How many of the lines below contain the word "Identify", matched with the same capitalization? Reply with only the number.

Start of Record extracts

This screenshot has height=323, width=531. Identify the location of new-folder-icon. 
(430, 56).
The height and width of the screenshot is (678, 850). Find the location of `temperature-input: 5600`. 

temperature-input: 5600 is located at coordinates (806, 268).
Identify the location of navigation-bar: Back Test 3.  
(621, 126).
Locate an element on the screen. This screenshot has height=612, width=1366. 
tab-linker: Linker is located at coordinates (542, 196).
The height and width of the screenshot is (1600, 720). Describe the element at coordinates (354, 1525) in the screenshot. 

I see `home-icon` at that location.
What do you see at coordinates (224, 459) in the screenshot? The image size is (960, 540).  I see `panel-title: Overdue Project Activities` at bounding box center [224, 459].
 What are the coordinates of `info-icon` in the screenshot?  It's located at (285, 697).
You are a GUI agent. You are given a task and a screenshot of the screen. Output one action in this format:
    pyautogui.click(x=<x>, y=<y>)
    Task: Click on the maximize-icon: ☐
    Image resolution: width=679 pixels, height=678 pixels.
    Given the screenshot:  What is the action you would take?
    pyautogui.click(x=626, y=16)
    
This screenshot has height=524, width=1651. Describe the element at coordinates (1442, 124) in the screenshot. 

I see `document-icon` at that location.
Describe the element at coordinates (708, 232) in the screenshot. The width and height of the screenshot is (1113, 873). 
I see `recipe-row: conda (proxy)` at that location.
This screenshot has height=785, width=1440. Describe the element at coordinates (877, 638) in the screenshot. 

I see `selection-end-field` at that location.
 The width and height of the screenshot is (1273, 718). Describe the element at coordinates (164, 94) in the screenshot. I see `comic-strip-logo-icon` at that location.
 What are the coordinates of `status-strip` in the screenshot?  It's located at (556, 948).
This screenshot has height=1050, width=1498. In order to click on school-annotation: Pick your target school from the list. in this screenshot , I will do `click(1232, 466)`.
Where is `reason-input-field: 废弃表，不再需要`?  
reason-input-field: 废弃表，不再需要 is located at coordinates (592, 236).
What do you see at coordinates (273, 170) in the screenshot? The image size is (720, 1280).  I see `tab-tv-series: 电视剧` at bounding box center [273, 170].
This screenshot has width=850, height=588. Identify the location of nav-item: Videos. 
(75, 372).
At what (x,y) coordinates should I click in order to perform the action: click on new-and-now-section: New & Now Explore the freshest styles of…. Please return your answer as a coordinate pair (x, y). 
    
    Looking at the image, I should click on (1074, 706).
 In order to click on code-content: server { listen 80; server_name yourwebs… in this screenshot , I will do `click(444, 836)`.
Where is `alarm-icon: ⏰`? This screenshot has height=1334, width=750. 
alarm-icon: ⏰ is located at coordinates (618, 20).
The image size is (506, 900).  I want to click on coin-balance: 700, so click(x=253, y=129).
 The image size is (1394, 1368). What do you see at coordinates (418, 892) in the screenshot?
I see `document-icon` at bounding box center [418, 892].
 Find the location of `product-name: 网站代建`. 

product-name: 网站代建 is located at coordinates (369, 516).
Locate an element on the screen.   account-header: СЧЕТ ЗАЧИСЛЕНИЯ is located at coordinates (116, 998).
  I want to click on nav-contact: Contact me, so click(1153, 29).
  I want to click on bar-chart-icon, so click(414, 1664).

End of Record extracts

§ Solution for this task
3